Studio album by Travis Tritt
- Released: August 27, 1996
- Genre: Country
- Length: 40:31
- Label: Warner Bros. Nashville
- Producer: Travis Tritt Don Was

Travis Tritt chronology
| Greatest Hits: From the Beginning (1995) | The Restless Kind (1996) | No More Looking Over My Shoulder (1998) |

Singles from The Restless Kind
- "More Than You'll Ever Know" Released: July 15, 1996; "Where Corn Don't Grow" Released: November 25, 1996; "She's Going Home with Me" Released: April 19, 1997; "Helping Me Get Over You" Released: July 26, 1997; "Still in Love with You" Released: November 22, 1997;

= The Restless Kind =

The Restless Kind is American country music artist Travis Tritt's fifth studio album, released on Warner Bros.

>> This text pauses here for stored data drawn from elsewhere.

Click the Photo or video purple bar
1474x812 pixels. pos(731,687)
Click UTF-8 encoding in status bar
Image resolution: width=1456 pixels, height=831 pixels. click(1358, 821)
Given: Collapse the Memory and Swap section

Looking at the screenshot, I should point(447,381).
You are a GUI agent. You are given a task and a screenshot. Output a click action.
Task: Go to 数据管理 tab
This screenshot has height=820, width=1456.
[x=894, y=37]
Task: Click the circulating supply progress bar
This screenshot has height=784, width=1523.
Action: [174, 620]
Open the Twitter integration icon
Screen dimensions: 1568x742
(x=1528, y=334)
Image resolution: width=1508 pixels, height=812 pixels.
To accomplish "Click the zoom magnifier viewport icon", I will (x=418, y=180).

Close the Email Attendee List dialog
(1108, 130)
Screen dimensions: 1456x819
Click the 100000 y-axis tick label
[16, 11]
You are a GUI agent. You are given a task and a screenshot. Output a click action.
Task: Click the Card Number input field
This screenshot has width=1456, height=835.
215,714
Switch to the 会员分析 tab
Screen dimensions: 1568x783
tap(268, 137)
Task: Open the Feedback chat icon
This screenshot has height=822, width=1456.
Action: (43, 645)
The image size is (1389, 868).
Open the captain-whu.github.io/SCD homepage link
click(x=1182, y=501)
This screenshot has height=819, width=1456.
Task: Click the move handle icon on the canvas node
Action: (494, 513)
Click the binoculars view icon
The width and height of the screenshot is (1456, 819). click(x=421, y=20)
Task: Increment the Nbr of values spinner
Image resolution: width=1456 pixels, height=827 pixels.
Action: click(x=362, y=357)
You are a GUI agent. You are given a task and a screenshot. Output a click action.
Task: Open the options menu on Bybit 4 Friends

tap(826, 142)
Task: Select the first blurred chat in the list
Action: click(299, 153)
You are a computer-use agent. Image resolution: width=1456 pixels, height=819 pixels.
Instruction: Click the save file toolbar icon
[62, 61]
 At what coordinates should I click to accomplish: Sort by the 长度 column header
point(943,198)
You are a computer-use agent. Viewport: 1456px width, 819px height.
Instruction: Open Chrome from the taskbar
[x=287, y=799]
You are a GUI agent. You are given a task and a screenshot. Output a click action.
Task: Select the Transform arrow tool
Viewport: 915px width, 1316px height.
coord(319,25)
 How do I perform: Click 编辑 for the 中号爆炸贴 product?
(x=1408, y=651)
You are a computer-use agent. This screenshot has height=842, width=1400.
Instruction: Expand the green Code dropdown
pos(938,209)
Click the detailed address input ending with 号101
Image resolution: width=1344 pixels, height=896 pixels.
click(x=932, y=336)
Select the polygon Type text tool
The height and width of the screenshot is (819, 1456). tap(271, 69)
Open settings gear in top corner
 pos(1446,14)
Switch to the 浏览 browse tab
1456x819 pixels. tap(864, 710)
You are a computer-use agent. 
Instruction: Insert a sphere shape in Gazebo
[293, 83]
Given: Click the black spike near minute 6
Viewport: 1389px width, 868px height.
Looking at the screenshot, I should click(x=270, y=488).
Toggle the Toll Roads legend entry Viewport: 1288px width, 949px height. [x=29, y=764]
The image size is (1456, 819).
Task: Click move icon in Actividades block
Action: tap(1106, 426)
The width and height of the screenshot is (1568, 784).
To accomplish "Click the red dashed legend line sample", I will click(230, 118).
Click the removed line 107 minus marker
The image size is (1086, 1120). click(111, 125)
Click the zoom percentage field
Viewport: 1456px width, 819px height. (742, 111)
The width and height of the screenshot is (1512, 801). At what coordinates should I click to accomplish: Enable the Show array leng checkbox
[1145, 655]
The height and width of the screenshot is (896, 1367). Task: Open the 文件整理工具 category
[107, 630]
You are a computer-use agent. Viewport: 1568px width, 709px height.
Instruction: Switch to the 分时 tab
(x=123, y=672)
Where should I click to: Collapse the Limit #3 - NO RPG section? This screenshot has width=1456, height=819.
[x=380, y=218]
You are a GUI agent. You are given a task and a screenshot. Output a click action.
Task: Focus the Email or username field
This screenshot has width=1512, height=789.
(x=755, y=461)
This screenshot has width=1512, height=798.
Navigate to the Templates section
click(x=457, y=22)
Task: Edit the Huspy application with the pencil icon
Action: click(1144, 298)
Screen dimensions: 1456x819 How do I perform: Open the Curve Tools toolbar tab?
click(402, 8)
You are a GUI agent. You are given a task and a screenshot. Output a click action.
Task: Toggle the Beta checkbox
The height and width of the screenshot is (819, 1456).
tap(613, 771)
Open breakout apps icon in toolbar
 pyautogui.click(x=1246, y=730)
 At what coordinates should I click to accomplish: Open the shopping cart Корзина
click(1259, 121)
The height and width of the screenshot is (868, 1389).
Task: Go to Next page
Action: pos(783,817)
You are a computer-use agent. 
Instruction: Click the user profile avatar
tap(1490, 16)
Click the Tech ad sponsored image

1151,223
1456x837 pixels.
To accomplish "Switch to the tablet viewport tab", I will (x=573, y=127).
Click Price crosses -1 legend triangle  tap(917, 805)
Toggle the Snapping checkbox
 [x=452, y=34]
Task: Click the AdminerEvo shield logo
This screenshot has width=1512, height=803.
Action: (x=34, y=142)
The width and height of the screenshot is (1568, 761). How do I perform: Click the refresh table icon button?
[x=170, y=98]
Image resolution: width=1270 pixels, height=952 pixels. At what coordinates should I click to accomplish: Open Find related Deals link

Records in 1996. The tracks "More Than You'll Ever Know", "Helping Me Get Over You" (a duet with Lari White), "She's Going Home with Me", and "Where Corn Don't Grow" were released as singles, all peaking in the Top 40 on the country charts. "Where Corn Don't Grow" was previously recorded by Waylon Jennings on his 1990 album The Eagle, and was his #67-peaking single that year. "Double Trouble" was a duet with Tritt's long-time friend and recording partner Marty Stuart.

Professional ratings
Review scores
| Source | Rating |
| AllMusic |  |
| Entertainment Weekly | B+ |

==Track listing==

CD
| No. | Title | Writer(s) | Duet Partner | Length |
|---|---|---|---|---|
| 1. | "The Restless Kind" | Mike Henderson |  | 3:22 |
| 2. | "Still in Love with You" | Travis Tritt |  | 3:22 |
| 3. | "More Than You'll Ever Know" | Tritt |  | 3:23 |
| 4. | "Draggin' My Heart Around" | Marty Stuart, Paul Kennerley |  | 3:27 |
| 5. | "Helping Me Get Over You" | Tritt, Lari White | Lari White | 4:08 |
| 6. | "Back Up Against the Wall" | Buddy Buie, J.R. Cobb |  | 3:47 |
| 7. | "Double Trouble" | Stuart, Tritt, Kennerley | Marty Stuart | 3:15 |
| 8. | "Did You Fall Far Enough" | Tritt, Troy Seals |  | 4:35 |
| 9. | "She's Going Home with Me" | Tritt |  | 3:37 |
| 10. | "Sack Full of Stones" | Tritt, Stuart |  | 4:01 |
| 11. | "Where Corn Don't Grow" | Roger Murrah, Mark Alan Springer |  | 3:28 |
| Total length: |  |  |  | 40:25 |

==Personnel==
- Kenny Aronoff - drums, percussion
- Sam Bacco - percussion, timpani
- Mike Brignardello - bass guitar
- Larry Byrom - acoustic guitar
- David Campbell - string arrangements
- Wendell Cox - electric guitar
- Joel Derouin - violin
- Mark Goldenberg - acoustic guitar
- Portia Griffin - background vocals
- Mike Henderson - electric guitar
- Roy Huskey, Jr. - upright bass
- Suzie Katayama - cello
- Peter Kent - violin
- Mark O'Connor - fiddle, mandolin
- Herb Pedersen - background vocals
- Jimmy Joe Ruggiere - harmonica
- Myrna Smith - background vocals
- Marty Stuart - acoustic guitar, electric guitar, mandolin, sitar, duet vocals on "Double Trouble"
- Benmont Tench - organ, piano
- Lee Thornberg - trumpet
- Travis Tritt - acoustic guitar, electric guitar, lead vocals, background vocals
- Robby Turner - dobro, lap steel guitar, pedal steel guitar
- Lari White - duet vocals on "Helping Me Get Over You"
- Reggie Young - electric guitar

==Charts==

===Weekly charts===

| Chart (1996) | Peak position |
|---|---|
| Canadian Country Albums (RPM) | 8 |
| US Billboard 200 | 53 |
| US Top Country Albums (Billboard) | 7 |

===Year-end charts===

| Chart (1996) | Position |
|---|---|
| US Top Country Albums (Billboard) | 59 |

==Certifications==

| Region | Certification | Certified units/sales |
| United States (RIAA) | Platinum | 1,000,000^{^} |
^{^} Shipments figures based on certification alone.